**DESCRIPTION OF THE TASK**.
What is needed is an exact reproduction of the lines from the one that contains "The image size is (630, 316)." through the end of the data, both included and nothing else, with pictures omitted.

**Stored items**.
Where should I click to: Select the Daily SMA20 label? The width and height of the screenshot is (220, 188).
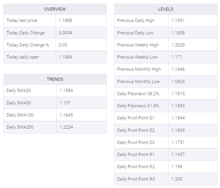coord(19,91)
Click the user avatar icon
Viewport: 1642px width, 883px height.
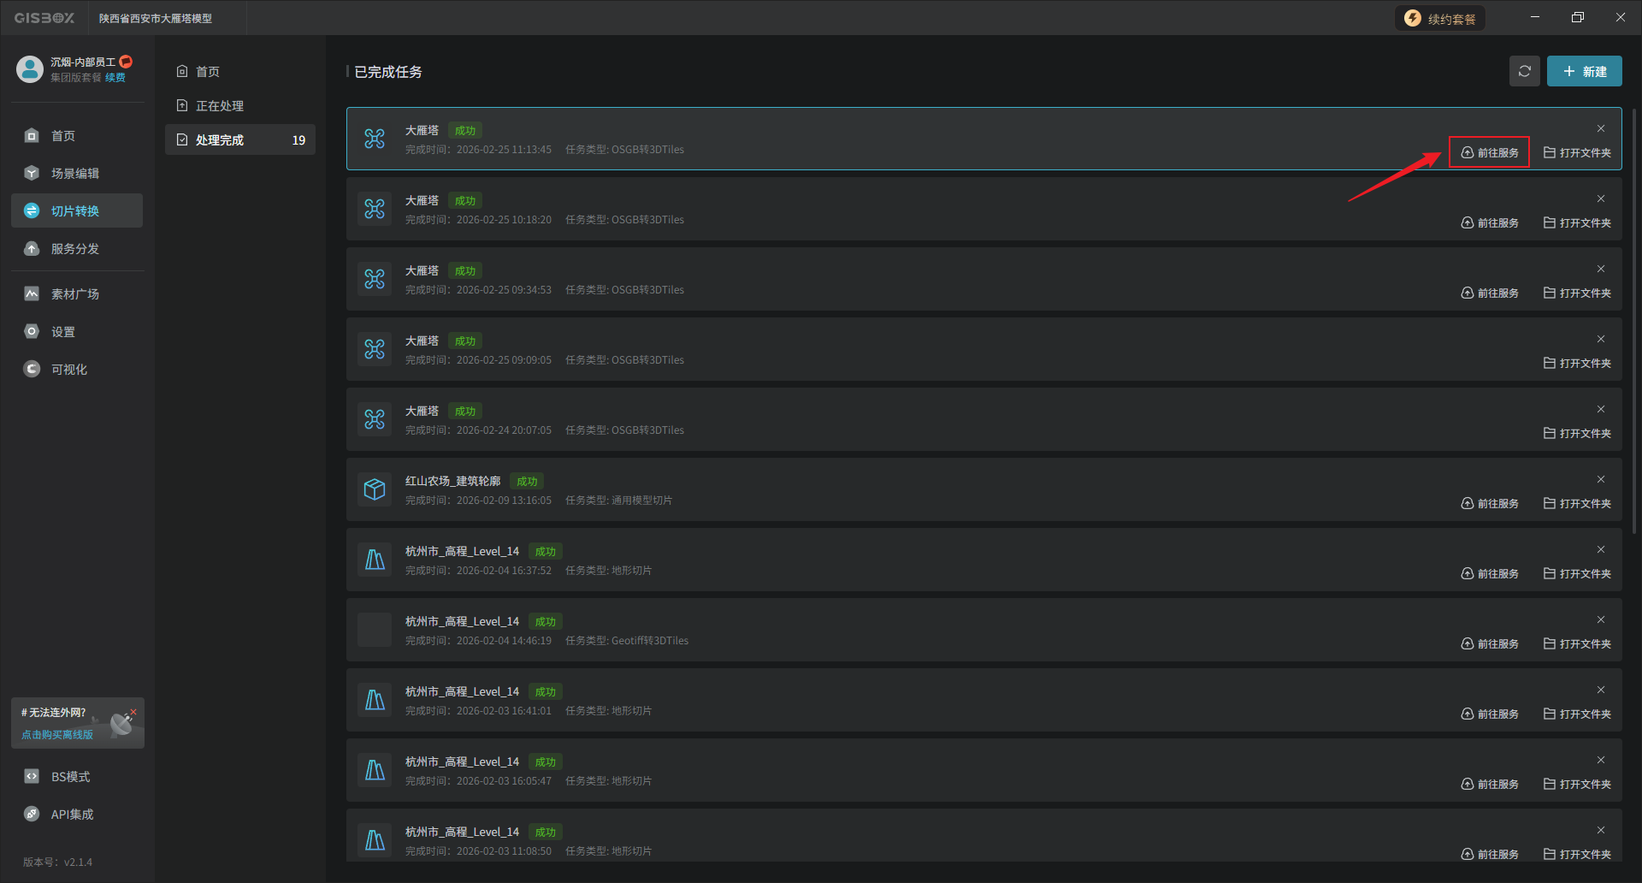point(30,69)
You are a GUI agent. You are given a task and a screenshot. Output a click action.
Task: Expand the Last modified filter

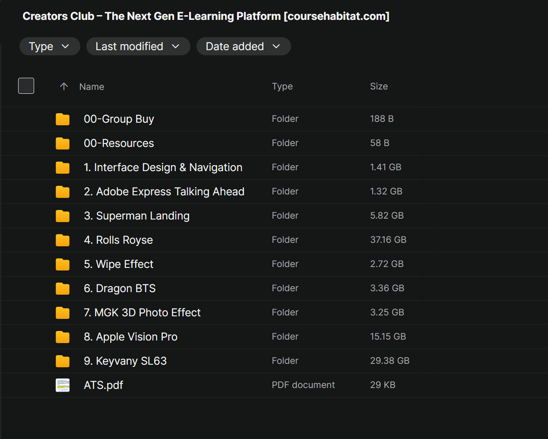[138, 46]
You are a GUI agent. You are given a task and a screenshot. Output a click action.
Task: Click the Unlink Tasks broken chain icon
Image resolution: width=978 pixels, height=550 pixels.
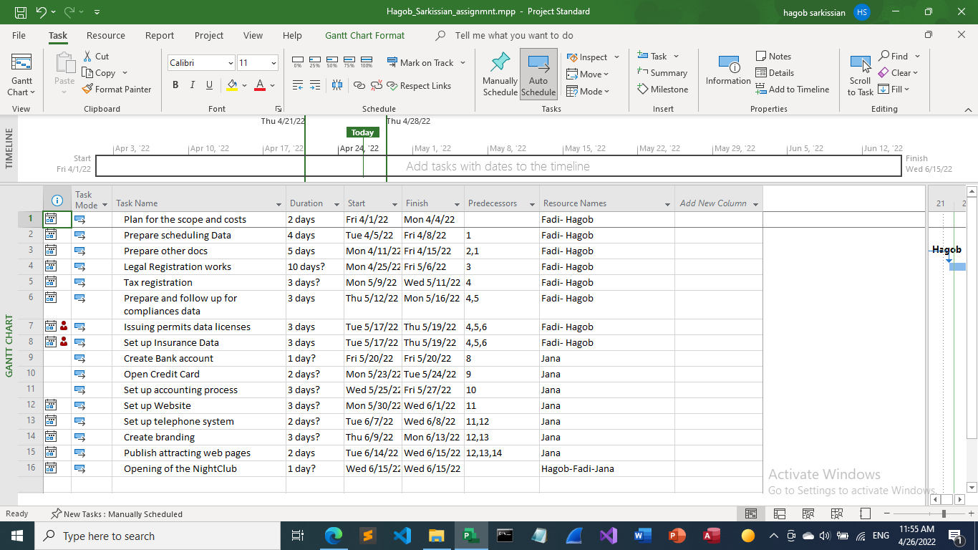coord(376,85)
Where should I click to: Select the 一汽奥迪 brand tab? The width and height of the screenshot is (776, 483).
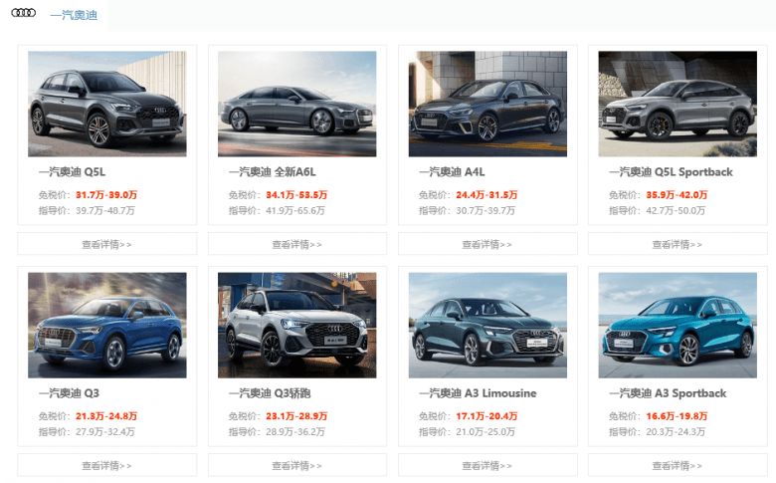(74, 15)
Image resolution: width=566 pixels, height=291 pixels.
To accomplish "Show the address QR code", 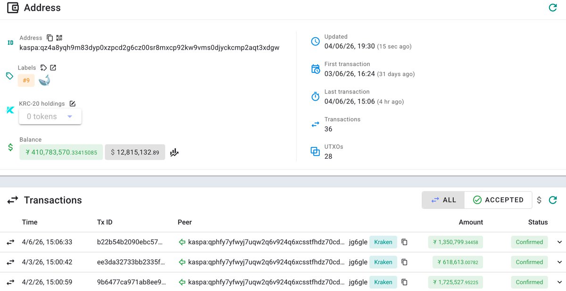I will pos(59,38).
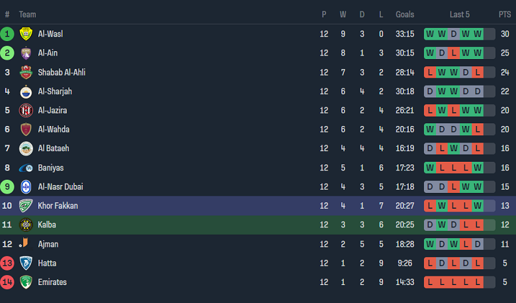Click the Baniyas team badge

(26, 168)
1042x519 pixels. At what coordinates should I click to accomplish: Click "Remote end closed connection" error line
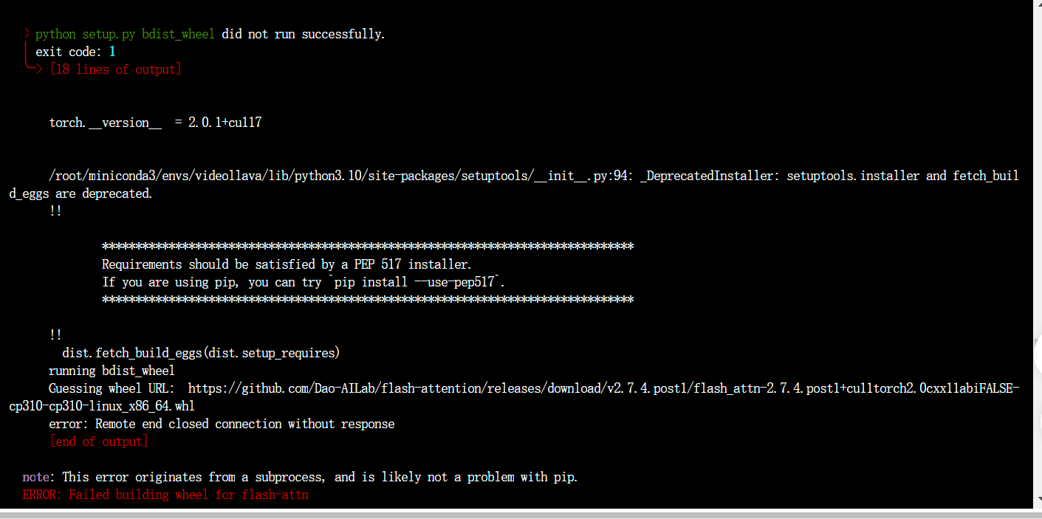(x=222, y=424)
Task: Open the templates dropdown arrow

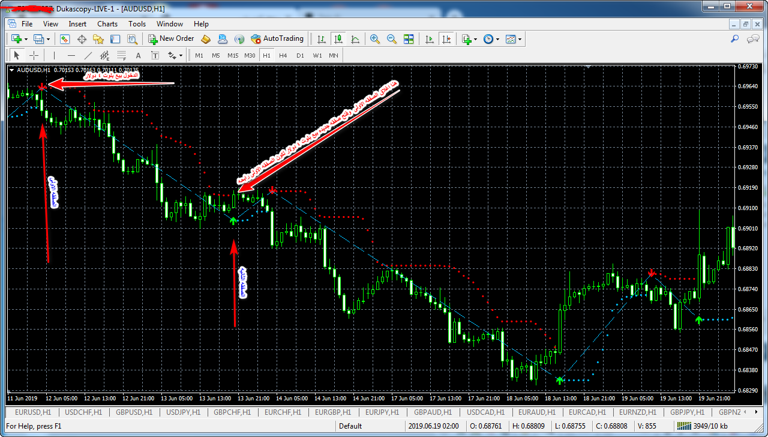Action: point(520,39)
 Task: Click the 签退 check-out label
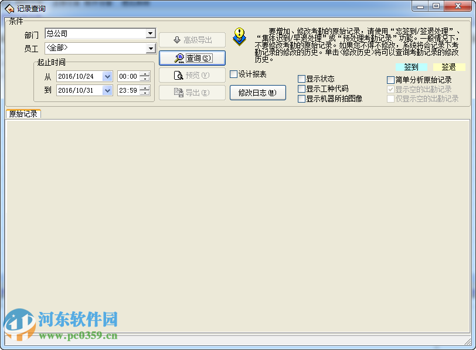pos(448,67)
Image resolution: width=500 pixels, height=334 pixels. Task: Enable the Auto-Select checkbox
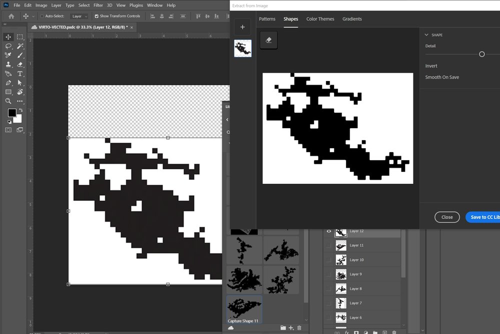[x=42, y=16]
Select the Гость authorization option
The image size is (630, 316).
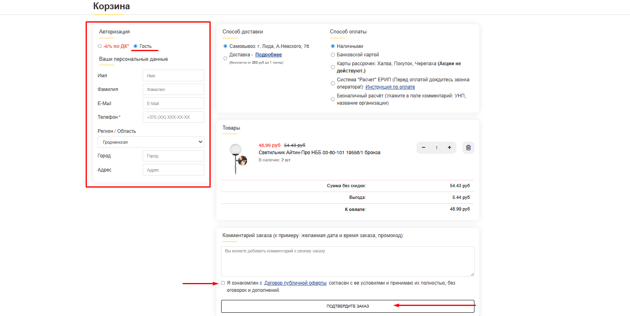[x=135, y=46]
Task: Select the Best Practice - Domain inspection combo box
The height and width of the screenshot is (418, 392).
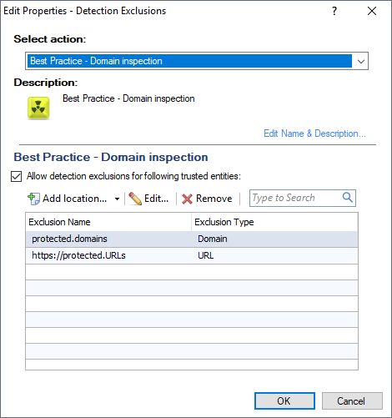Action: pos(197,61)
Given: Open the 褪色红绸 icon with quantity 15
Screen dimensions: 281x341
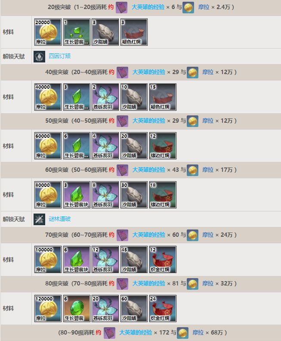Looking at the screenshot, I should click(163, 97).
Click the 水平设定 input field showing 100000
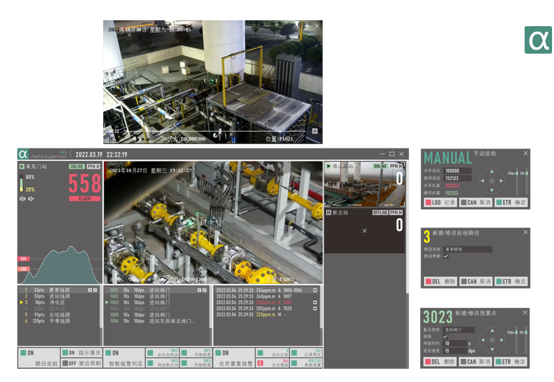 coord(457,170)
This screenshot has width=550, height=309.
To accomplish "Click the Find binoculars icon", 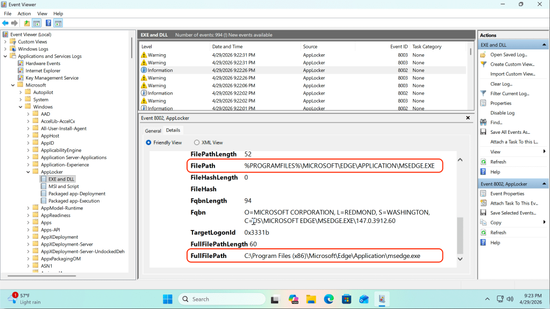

**OUTPUT FOR THIS TASK**.
The image size is (630, 316).
[x=135, y=46]
Task: Select the Best Practice - Domain inspection combo box
The height and width of the screenshot is (418, 392).
Action: pos(197,61)
Given: Open the 褪色红绸 icon with quantity 15
Screen dimensions: 281x341
Looking at the screenshot, I should click(163, 97).
Click the 水平设定 input field showing 100000
 coord(457,170)
This screenshot has width=550, height=309.
To accomplish "Click the Find binoculars icon", 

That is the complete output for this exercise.